- _Screen-element location records_
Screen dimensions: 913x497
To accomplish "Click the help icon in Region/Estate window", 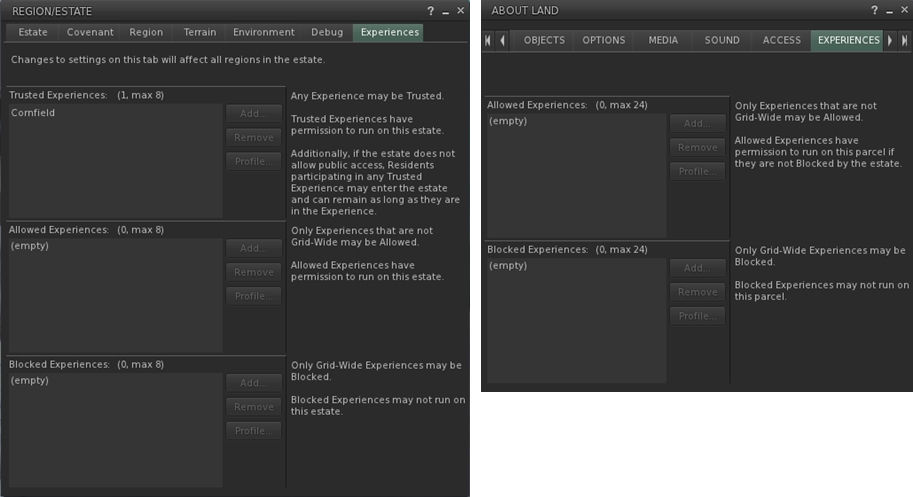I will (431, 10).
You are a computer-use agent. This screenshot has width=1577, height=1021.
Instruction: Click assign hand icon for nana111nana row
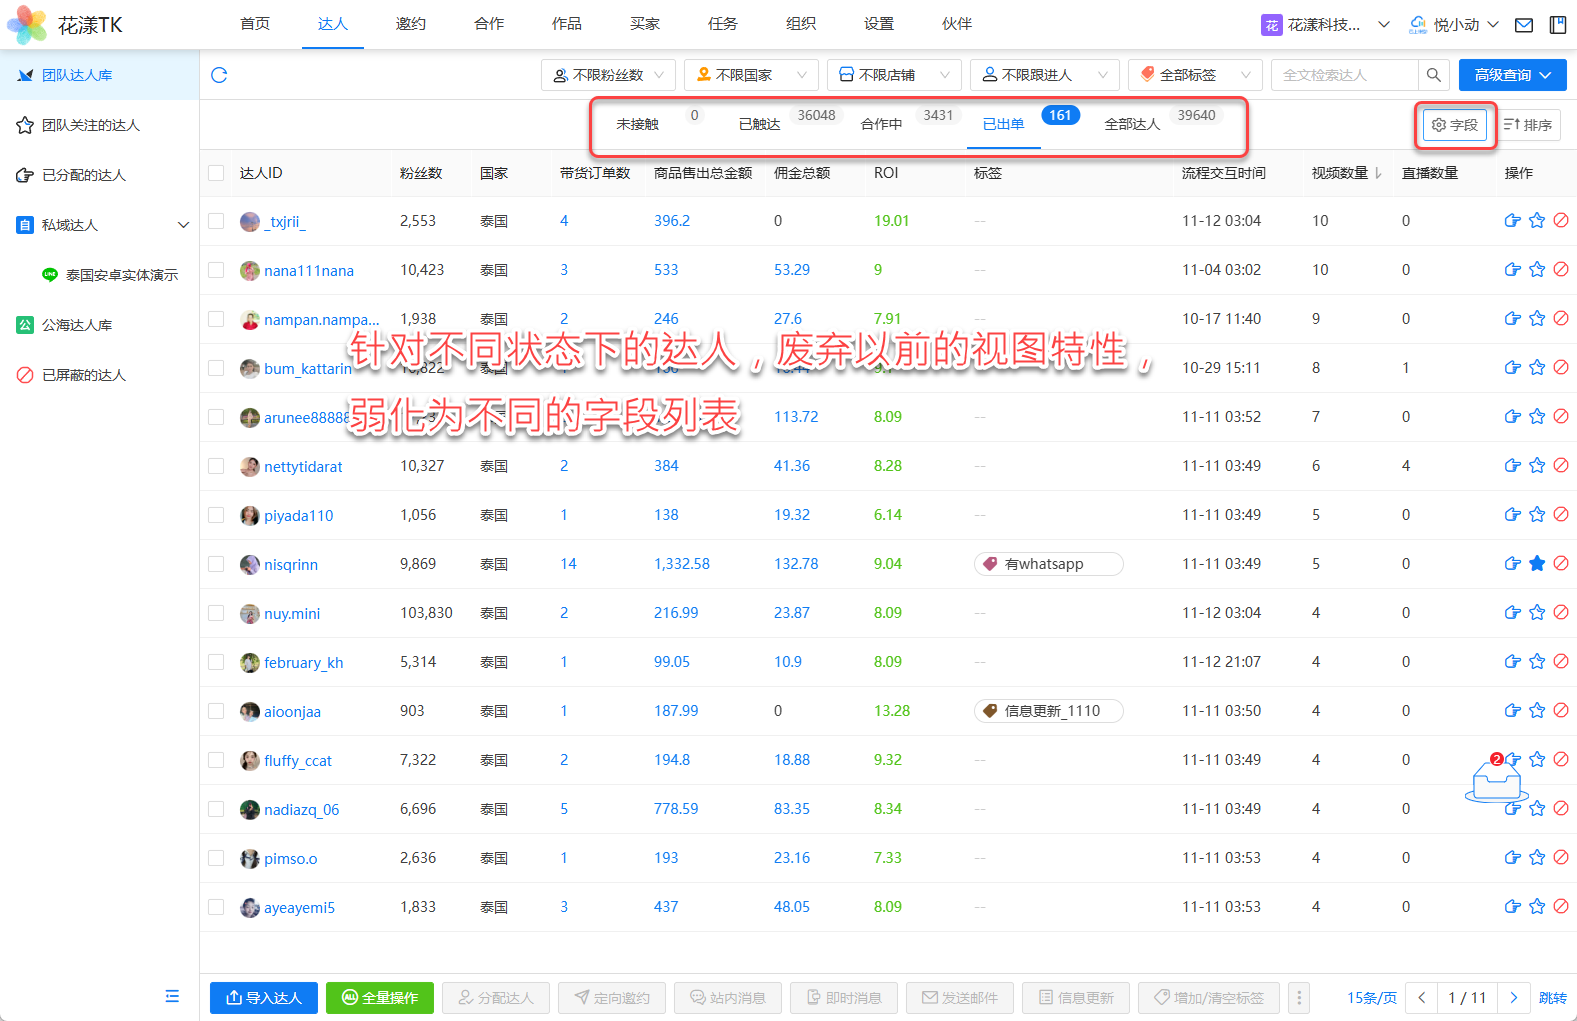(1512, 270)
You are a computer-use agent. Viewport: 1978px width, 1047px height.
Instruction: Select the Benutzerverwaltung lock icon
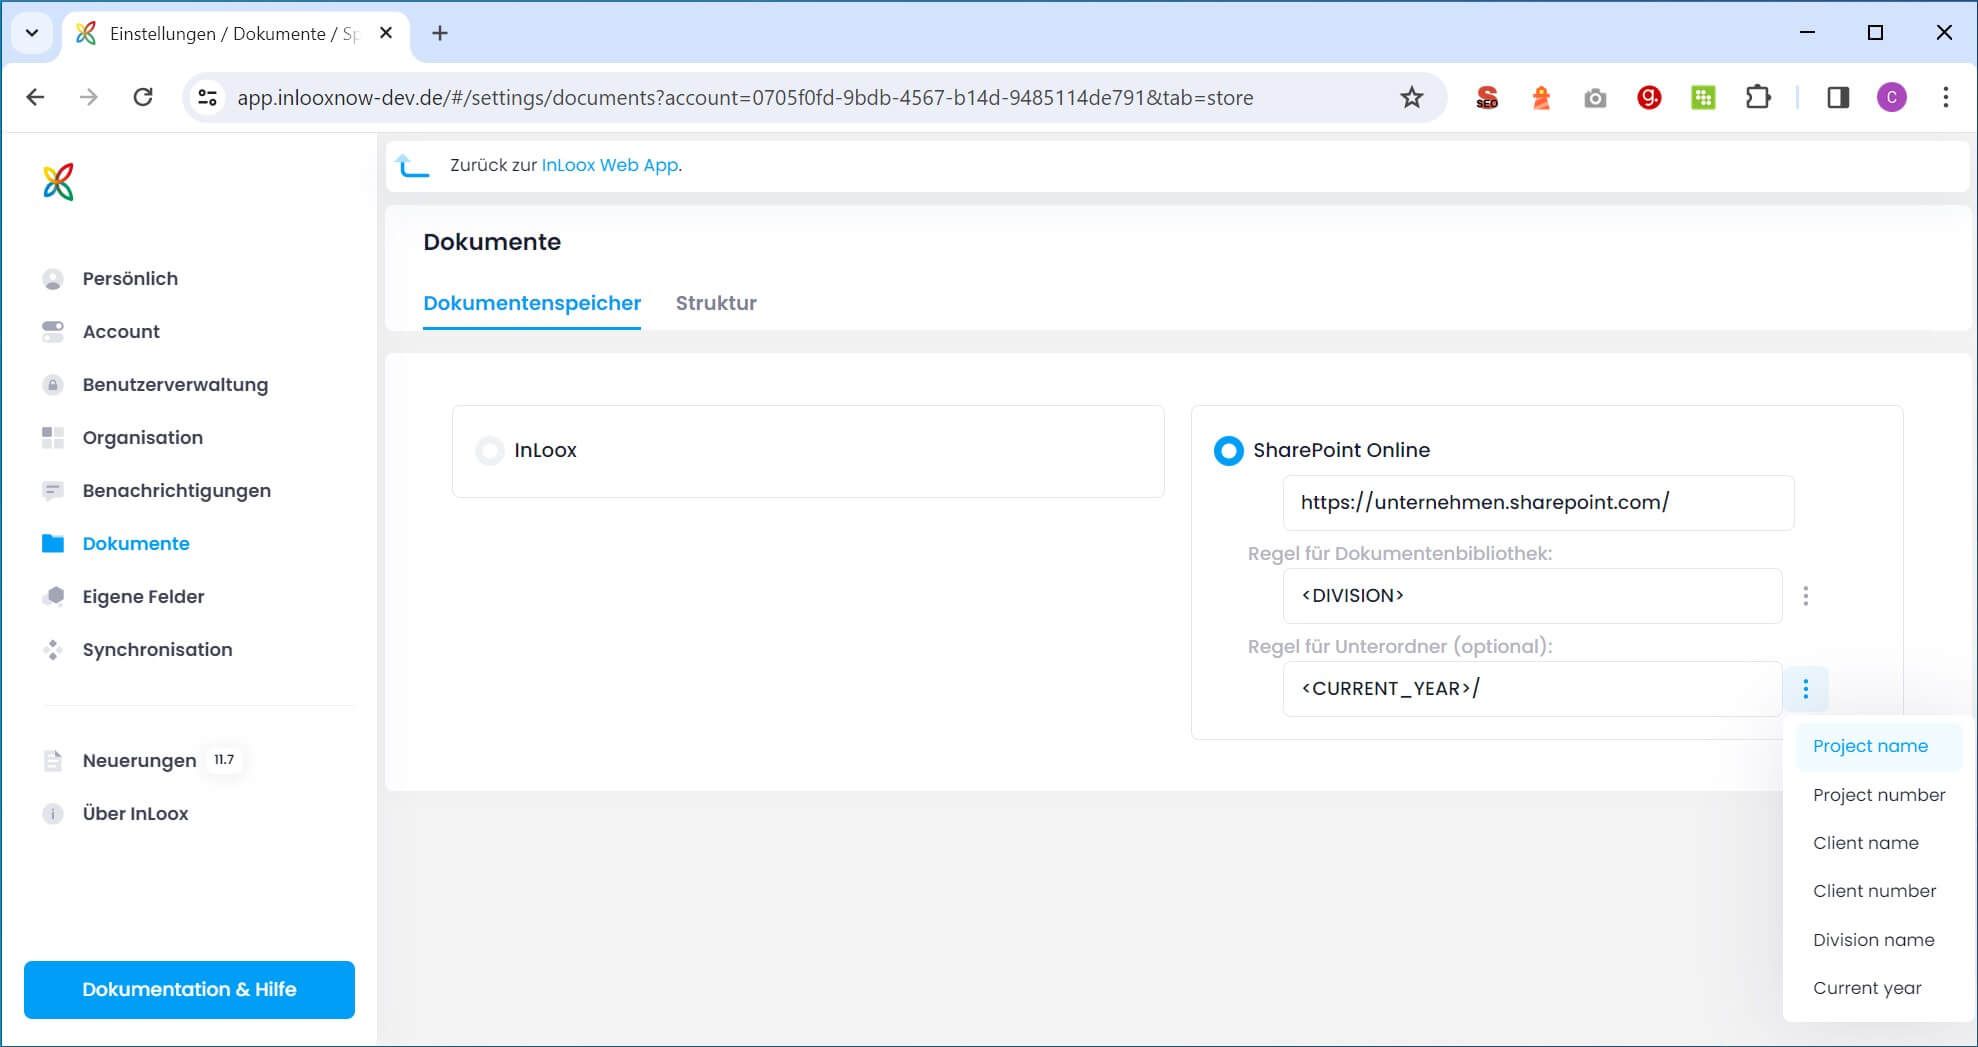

- _WHAT THIS TASK INVOLVES_
Rewrite the records from the line containing "You are a computer-use agent. This" through the end, substituting "Task" for "Instruction" and changing nothing else. Leave the pictures out.

- _EXERCISE SOLUTION_
You are a computer-use agent. This screenshot has width=1577, height=1021.
Task: Click assign hand icon for nana111nana row
(1512, 270)
You are a computer-use agent. Viewport: 1978px width, 1047px height.
Task: Select the Benutzerverwaltung lock icon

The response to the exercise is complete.